**TASKS TO PERFORM**
(A) Return the passage of the commute article between "Three hands, one" and "on public transport.", inclusive.
(B) In the commute article, what term was coined for the sleeplessness many people suffered as the discipline of the workday fell away?
(C) List every sentence ending in a question mark in the paragraph under the "Why not slow down?" heading of the commute article.

**DOCUMENT EXCERPT**
==*==
Three hands, one behind the other. Each is holding a hanging strap of the kind that is designed to keep them stable when standing on public transport.

Five ways to make the most of your commute

For some, the commute to and from work draws a boundary that allows them to separate business from home life, and this was something that people really struggled with in the early stages of the pandemic. Even though the lack of morning commute was time-saving and welcome, many found it hard to switch off at the end of the day. And deep in our collective subconscious, we slowly began to mentally associate our home spaces, such as living rooms and even beds, as places of work. The concept (and excellent portmanteau) of ‘Coronasomnia’ was coined to describe the sleeplessness many suffered as the enforced discipline of the workday fell away. It was an unwelcome side effect of our metal grappling with the blurred line between where work ends and home life begins.

However, in many countries, a gentle return to the office has started. Maybe not all the time, but certainly enough to give pause for thought about what we loathed about the daily commute and what we can do differently – especially if it’s not going to be every day. Whether it’s a fifteen-minute walk or two hours on a train, this is the time where you enter and exit the work world – and what you do during this time can have a huge effect on how you feel and what you do afterwards. Whether that’s arriving at your desk or opening your front door. How about trying something a bit different?

Why not slow down?

When you have a destination, isn’t there always a sense of quietly willing yourself to be there faster? This is entirely understandable, especially if the weather is dreadful, or traffic atrocious. But what if you could build in a moment or two to slow down your commute. Is there an opportunity to stop and have a coffee? Not just grab one to take away but instead sit down and do a spot of people watching for ten minutes. Or is there a park you can take a short stroll around before heading into the office? The reason? Rushing is stressful. By giving yourself extra time each day to slow down, you’ll arrive at work – and home – in a far better place mentally.
==*==
**DATA BLOCK**
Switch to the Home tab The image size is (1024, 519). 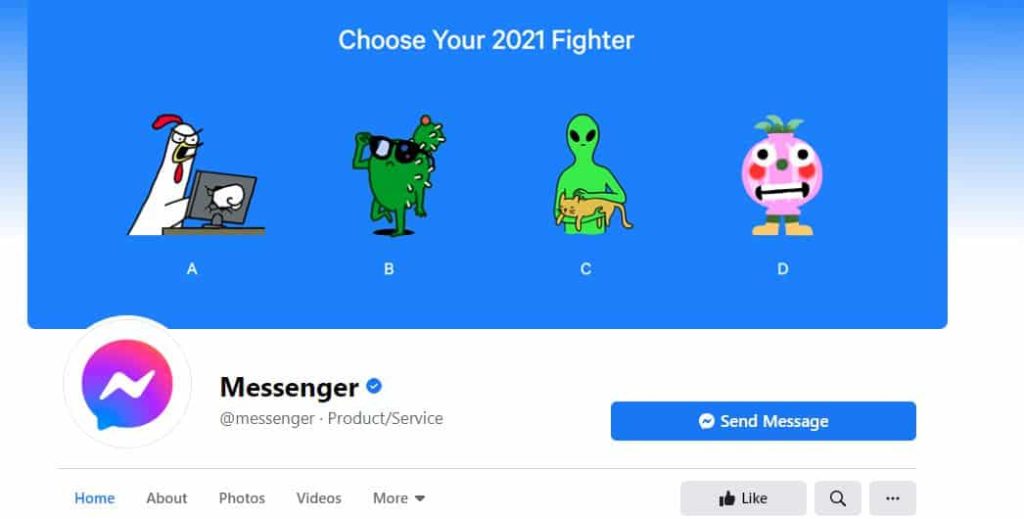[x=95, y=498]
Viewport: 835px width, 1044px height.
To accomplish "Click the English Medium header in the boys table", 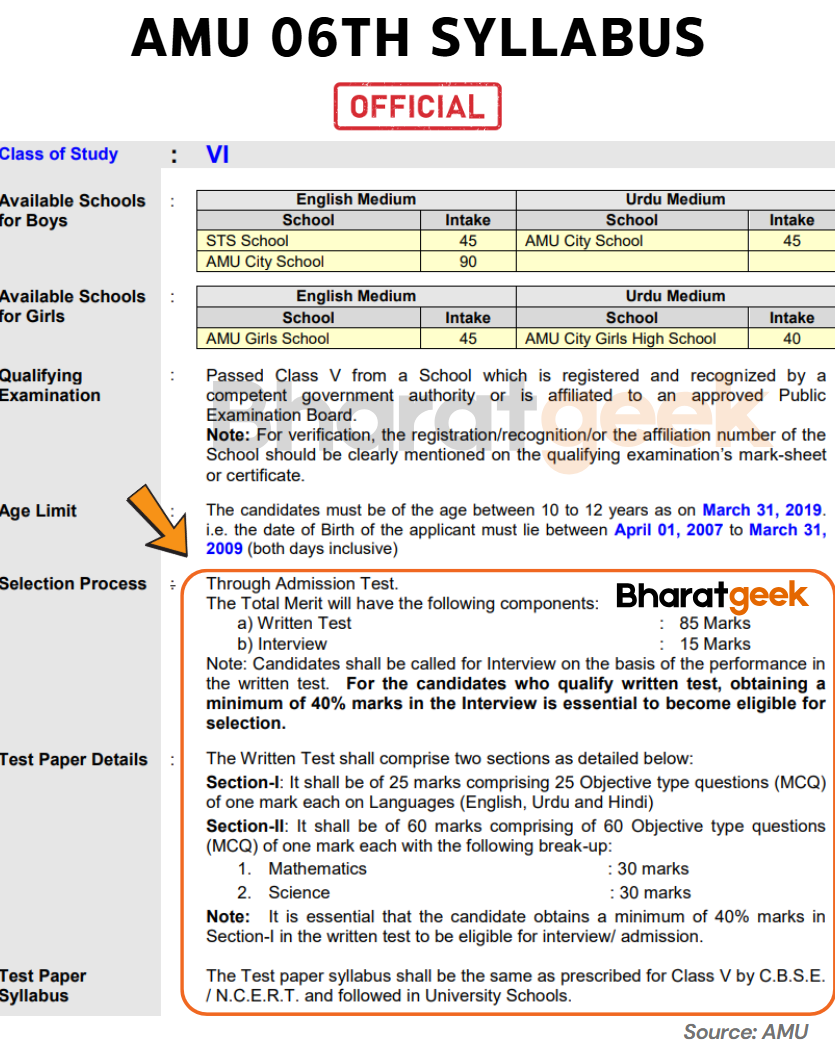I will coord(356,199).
==*==
**PER-TASK OUTPUTS**
(A)
Three hands, one behind the other. Each is holding a hanging strap of the kind that is designed to keep them stable when standing on public transport.

(B) Coronasomnia

(C)
- When you have a destination, isn’t there always a sense of quietly willing yourself to be there faster?
- Is there an opportunity to stop and have a coffee?
- Or is there a park you can take a short stroll around before heading into the office?
- The reason?